For starters, a home landscape of poverty, homelessness, mass incarceration, mass shootings and criminally costly healthcare, schooling and housing choices ought to hardly represent the stuff of desires.
And for undocumented immigrants, the panorama might be much more grotesque, what with pervasive discrimination, xenophobic vitriol, and US authorities efforts to take kids away from asylum-seeking mother and father and in any other case make life hell for folk who play an outsize position in sustaining the US economic system.
In Could, eight people were killed within the Texas metropolis of Brownsville on the US-Mexico border when an SUV rammed into a bunch of primarily Venezuelan pedestrians close to a shelter serving homeless individuals and refugees.
Shortly earlier than this incident, a group of Venezuelan and Colombian friends of mine – whom I had met in February in Panama once they exited the huge refugee graveyard generally known as the Darien Gap en path to the US – crossed into El Paso, one other Texas border city. They have been detained by US immigration personnel who, they informed me, communicated primarily through curse phrases.
The Venezuelans within the group have been finally flown to Arizona and dumped again into Mexico; the Colombians have been launched into provisional “freedom” within the US, which shortly proved to be underwhelming.

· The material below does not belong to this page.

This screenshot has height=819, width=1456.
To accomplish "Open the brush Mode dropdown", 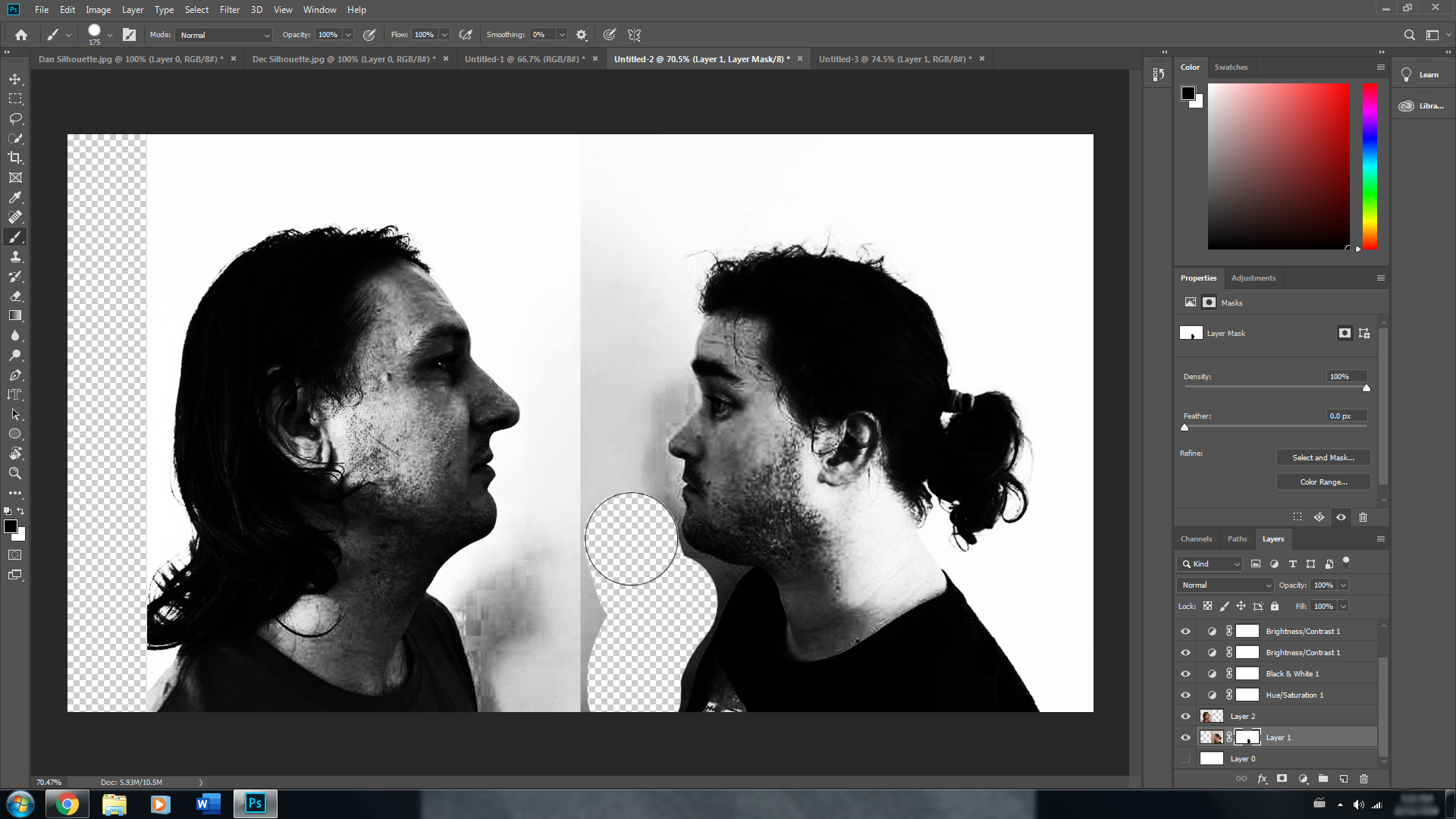I will (224, 35).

Just a few days into “freedom”, one of many Colombians messaged me from the El Paso sidewalk the place he was sleeping to inquire about returning to Colombia, the place, he stated, individuals have been at the least not so petrified that they wouldn’t even converse to these in want. The US was an unattainable nation, my good friend assessed, “particularly in the event you’re poor”.
A lot for the “American dream”.
Why, then, does the dream persist within the international creativeness?

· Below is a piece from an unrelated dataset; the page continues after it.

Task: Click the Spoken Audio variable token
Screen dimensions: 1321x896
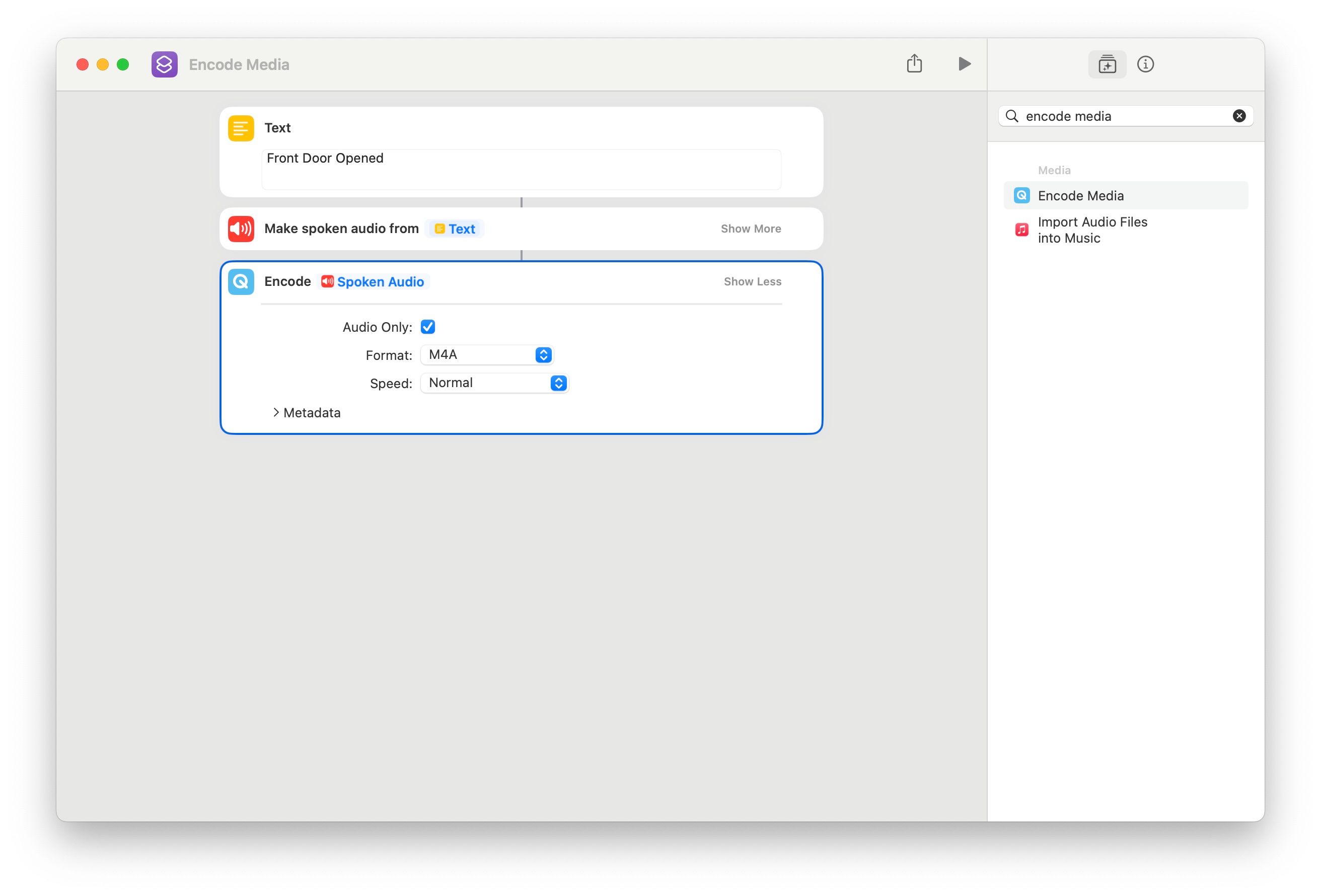Action: 374,281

To make certain, fantasies might be obligatory distractions from every day struggling – and no much less in Colombia, the place US-backed right-wing state terror on behalf of worldwide capitalism killed 1000’s upon 1000’s of peasant farmers and different Colombians. In such conditions, the dream of bodily and financial security generally is a buoy, even when it occurs to be related to the nation liable for annihilating everybody’s desires.
There are different causes American dream mythology is so resilient. There’s the worldwide attain of US “tradition”, ie, quick meals, films and normal soulless consumerism that’s nonetheless understandably interesting to the have-nots of the world.
The American dream can be well-suited to the age of social media, which anyway is all about promoting false happiness. Regardless of their categorically dismal circumstances within the US, my Colombian associates promptly set about crafting upbeat TikTok productions – set to reggaeton music – to publicise an imagined model of their new lives to associates again house. In a single video, one in all my associates sauntered down the sidewalk blissfully swinging purchasing baggage.
Again in 2008, then-US president George W Bush remarked: “Free market capitalism is way over financial principle. It’s the engine of social mobility, the freeway to the American Dream.” To the linguistically challenged ex-president’s credit score, this was all at the least grammatically right.
However the fact of the matter is that US-directed free market capitalism – and its imposition, usually at gunpoint, on different nations – is what drives much migration within the first place.
Neglect the “freeway to the American Dream”. The one place this freeway goes is a nightmare.
The views expressed on this article are the creator’s personal and don’t essentially mirror Al Jazeera’s editorial stance.